## [Task statement]
Reproduce the records exactly, beginning with their first line and ending with the line that contains "[Recuperare Kinetoterapie] (158, 72)", and output nothing more.

## [Stored data]

-------------------------

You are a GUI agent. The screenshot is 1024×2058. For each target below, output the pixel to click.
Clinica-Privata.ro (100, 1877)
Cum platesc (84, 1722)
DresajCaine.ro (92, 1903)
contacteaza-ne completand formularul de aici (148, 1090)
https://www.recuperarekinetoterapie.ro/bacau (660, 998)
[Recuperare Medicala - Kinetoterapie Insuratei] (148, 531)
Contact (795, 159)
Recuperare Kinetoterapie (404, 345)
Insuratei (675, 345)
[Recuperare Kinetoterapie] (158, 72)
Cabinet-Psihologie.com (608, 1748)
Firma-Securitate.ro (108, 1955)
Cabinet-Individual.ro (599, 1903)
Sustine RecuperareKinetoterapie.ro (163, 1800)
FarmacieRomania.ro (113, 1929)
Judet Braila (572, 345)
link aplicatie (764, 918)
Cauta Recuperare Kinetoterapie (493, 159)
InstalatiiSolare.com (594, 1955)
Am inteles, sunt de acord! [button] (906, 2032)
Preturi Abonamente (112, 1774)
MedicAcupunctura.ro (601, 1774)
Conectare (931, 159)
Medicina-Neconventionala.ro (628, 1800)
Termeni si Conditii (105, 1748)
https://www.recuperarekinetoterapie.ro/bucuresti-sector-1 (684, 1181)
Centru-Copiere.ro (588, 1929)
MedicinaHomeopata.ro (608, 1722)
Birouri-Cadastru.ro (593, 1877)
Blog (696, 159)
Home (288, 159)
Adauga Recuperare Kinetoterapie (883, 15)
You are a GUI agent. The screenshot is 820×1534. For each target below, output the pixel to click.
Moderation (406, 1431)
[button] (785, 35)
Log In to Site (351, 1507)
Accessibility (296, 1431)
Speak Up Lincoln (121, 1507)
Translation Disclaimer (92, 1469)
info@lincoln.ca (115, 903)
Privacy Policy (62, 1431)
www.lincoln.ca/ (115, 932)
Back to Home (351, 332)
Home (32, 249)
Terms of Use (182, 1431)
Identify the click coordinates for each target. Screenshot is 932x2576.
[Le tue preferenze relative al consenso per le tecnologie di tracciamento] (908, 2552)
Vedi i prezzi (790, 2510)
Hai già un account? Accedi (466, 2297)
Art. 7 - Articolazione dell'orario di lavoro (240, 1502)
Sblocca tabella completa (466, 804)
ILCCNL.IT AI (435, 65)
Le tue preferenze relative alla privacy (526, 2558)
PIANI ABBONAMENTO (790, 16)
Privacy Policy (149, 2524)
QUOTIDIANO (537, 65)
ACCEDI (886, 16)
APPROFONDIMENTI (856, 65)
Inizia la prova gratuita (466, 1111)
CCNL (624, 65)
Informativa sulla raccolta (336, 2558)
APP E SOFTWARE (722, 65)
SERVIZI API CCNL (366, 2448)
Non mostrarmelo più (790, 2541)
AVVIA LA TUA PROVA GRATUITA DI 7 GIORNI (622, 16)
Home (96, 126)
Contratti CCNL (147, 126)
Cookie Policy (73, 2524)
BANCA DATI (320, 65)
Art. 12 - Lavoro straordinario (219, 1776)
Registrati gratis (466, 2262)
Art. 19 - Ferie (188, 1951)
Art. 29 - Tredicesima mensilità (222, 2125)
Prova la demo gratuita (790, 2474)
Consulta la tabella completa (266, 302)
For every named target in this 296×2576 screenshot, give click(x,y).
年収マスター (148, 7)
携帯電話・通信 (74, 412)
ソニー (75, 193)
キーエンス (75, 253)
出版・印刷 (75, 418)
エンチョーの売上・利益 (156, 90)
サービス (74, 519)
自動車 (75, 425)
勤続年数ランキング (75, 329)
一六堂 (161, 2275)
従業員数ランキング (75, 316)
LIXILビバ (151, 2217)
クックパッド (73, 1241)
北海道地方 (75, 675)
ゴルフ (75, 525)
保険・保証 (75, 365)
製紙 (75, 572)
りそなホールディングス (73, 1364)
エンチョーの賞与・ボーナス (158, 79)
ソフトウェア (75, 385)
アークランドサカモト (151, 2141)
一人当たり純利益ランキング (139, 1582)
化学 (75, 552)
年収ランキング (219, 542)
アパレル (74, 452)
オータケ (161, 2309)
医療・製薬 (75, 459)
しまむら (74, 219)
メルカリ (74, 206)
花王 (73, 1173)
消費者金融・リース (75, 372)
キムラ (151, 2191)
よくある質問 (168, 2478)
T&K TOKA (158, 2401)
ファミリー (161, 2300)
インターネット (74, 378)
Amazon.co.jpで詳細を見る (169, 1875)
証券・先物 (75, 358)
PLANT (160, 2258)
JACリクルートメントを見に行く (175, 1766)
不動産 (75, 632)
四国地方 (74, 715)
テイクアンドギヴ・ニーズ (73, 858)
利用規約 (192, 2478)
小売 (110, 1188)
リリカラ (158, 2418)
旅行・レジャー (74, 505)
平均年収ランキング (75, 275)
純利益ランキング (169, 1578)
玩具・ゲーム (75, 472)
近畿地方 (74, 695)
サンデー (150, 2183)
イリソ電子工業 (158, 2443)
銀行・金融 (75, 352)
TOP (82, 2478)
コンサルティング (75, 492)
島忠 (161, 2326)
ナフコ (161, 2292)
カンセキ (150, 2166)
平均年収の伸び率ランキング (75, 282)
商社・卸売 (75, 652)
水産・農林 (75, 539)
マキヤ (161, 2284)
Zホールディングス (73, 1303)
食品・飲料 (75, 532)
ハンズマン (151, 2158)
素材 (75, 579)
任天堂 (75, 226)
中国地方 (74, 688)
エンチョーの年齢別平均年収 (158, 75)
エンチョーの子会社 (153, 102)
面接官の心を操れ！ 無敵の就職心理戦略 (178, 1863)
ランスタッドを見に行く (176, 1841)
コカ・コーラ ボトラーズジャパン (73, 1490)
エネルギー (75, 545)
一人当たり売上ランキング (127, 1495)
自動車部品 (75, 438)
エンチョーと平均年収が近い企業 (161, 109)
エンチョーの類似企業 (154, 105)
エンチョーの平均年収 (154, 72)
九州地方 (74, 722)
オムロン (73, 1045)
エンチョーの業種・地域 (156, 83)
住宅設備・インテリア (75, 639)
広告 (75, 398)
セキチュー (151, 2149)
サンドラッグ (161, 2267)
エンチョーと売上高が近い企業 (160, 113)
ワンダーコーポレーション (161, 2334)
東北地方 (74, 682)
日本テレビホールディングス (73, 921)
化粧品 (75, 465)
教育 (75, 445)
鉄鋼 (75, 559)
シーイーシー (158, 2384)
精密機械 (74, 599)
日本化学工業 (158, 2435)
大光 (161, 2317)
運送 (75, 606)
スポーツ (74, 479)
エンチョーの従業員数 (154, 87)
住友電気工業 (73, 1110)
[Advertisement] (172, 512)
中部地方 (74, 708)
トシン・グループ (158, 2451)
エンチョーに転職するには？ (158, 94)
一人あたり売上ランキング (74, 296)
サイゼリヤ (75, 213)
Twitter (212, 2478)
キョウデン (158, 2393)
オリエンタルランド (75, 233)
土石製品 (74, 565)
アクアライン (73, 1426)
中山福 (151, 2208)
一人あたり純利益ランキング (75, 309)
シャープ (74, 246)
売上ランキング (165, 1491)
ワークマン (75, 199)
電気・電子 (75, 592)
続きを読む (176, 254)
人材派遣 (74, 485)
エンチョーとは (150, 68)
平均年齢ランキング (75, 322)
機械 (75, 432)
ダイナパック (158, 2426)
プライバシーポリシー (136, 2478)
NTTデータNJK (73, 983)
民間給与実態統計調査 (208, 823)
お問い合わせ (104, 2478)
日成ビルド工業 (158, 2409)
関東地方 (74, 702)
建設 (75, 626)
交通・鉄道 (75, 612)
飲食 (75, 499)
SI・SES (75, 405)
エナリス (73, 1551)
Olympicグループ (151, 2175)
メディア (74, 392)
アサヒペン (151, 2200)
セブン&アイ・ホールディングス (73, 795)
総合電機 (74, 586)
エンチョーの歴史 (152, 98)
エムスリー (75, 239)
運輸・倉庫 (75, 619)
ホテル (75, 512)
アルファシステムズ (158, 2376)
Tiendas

-------------------------

## [Written reply]
You are a GUI agent. The screenshot is 1024×2058. For each target below, output the pixel to click.
Clinica-Privata.ro (100, 1877)
Cum platesc (84, 1722)
DresajCaine.ro (92, 1903)
contacteaza-ne completand formularul de aici (148, 1090)
https://www.recuperarekinetoterapie.ro/bacau (660, 998)
[Recuperare Medicala - Kinetoterapie Insuratei] (148, 531)
Contact (795, 159)
Recuperare Kinetoterapie (404, 345)
Insuratei (675, 345)
[Recuperare Kinetoterapie] (158, 72)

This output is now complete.